Shettima stated that at the time of handover to the core investors, the CAPMI programme was in place, stressing that before then, when the sector was was still completely under government control, over N9 billion had been expended on the metering problem without results.

"Nothing much came out from that initiative. Then the CAPMI came on board, and there was resistance by the core investors at the beginning of the programme, maybe because they didn't understand the mechanics of the programme very well or they felt it was different from their own plans.

"Finally, when they were on board, the CAPMI wasn't working well with a lot of complaints from customers making payments and not getting meters.

"Then the Meter Assets Provider (MAP) came up with a lot of optimism from all stakeholders. Unfortunately, we had some teething problems when it started, the main one being the customs levy which made the pricing unviable," he said.

Shettima, who explained that after getting round the customs issue, then exchange rate issue became a problem, expressed optimism that the numbers had started picking up with the new scheme.

He argued that there's a bit of impatience in the industry, adding however that it was because, "things are not working well", which he said is understandable.

He opined that since the advent of the National Mass Metering Programme (NMMP) funded by the government, the stakeholders have realised that to make any progress, there have to be meters in place.

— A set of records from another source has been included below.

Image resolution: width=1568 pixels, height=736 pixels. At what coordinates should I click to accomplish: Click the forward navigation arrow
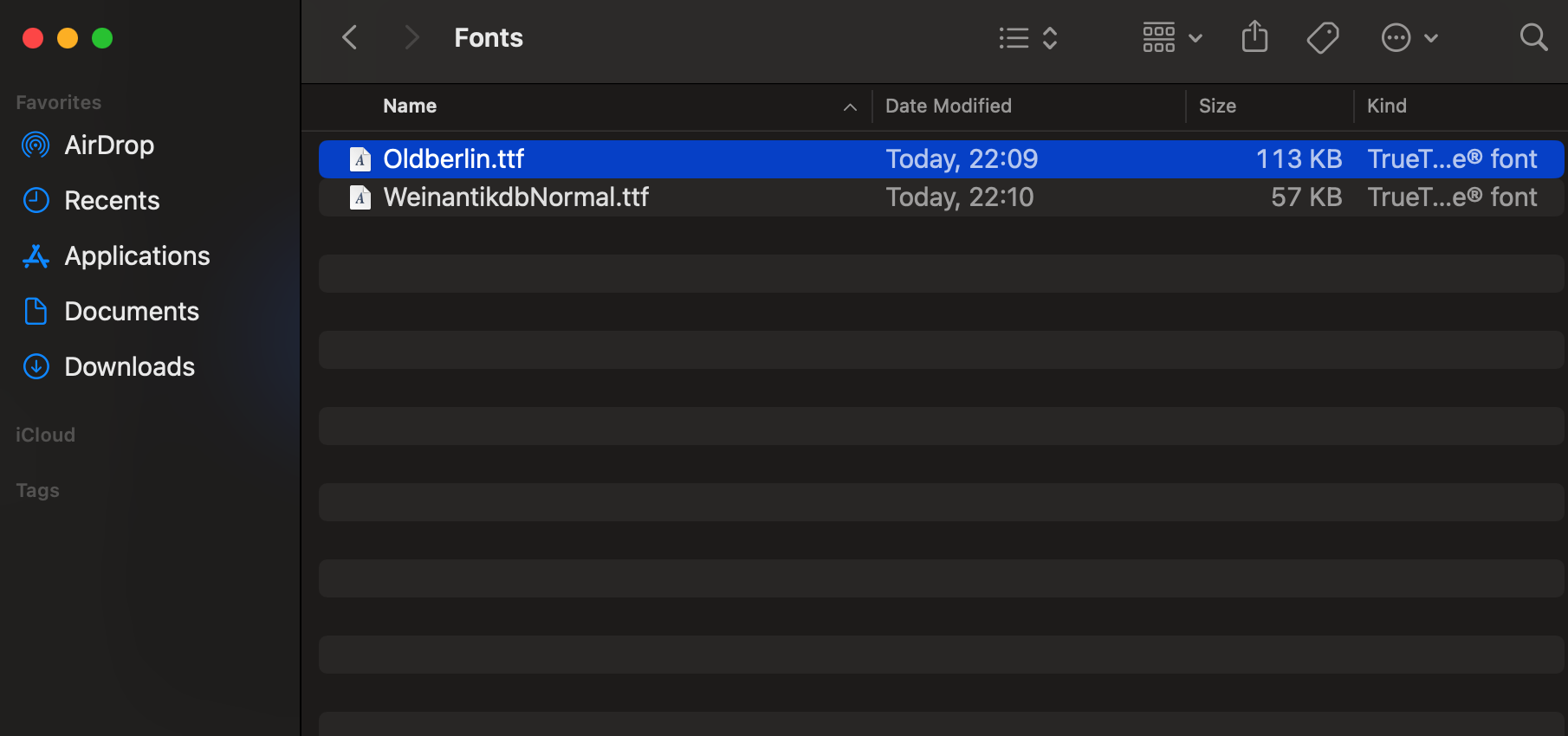pos(411,37)
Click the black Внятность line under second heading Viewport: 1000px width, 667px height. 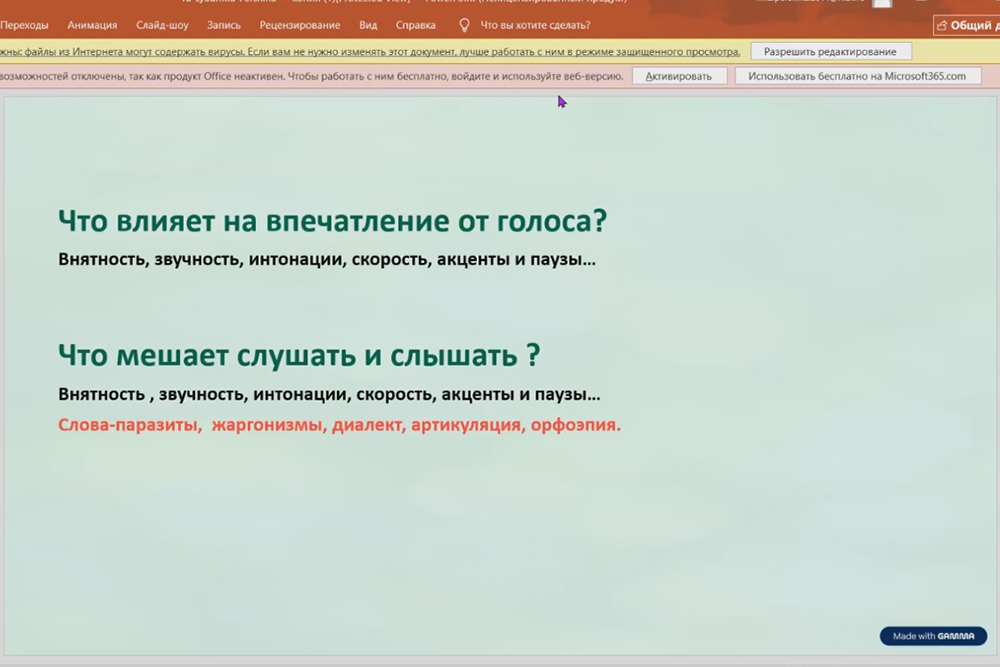[329, 395]
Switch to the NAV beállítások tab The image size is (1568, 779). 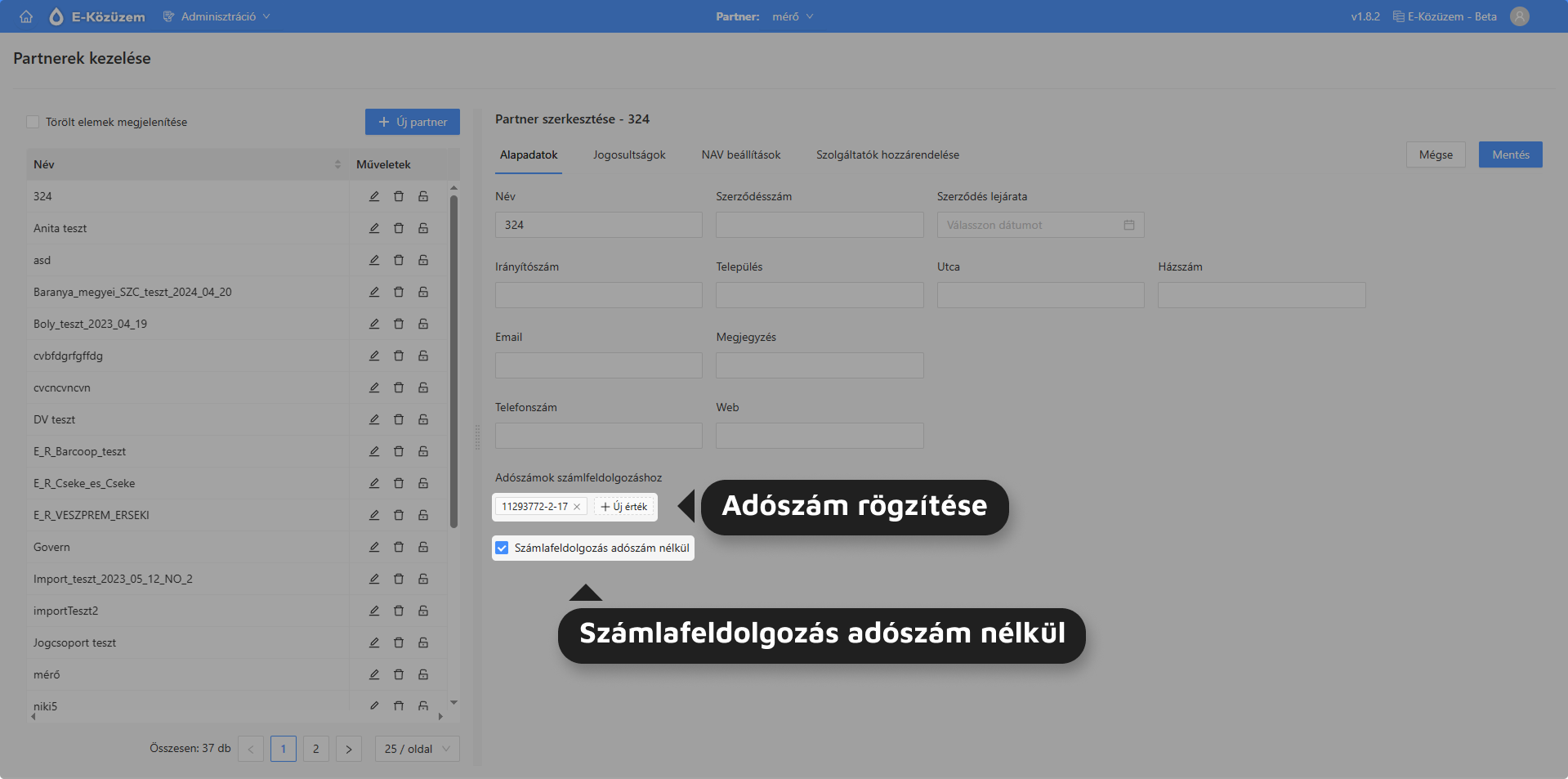740,154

"I agree on the issue of project management, it is a key aspect. If you don't do it well, surprises will come up and then the programme starts faltering. It is important to monitor and enforce sanctions where there are breaches.

"Contracts have to be respected, the penalties in the contract will have to be executed, ensure that there are performance guarantees under the MAP scheme and as well as securitisation arrangement by the Discos.

"So that where there's failure or breach in the contractual terms , there will be penalties. Going forward , we should ensure that project management, sticking to contractual terms and sanctions as well as monitoring are enforced," he posited.

He added that the commission was aware that not everyone under the CAPMI programme and MAP initiative who paid have been refunded, promising that NERC was strongly working on compensating those affected.

"We are aware that under the CAPMI , not every customer was compensated. Arrangements are being made to ensure all customers under that scheme are compensated.

"Under the MAP scheme, customers have made upfront payments and some have made payments in instalments. The customers that made instalment payments would be refunded through energy credit.

"The commission has released a consultation paper on the review of MAP regulations and compensation to customers. Arrangements are being made to ensure that whether CAPMI or MAP are refunded," he said.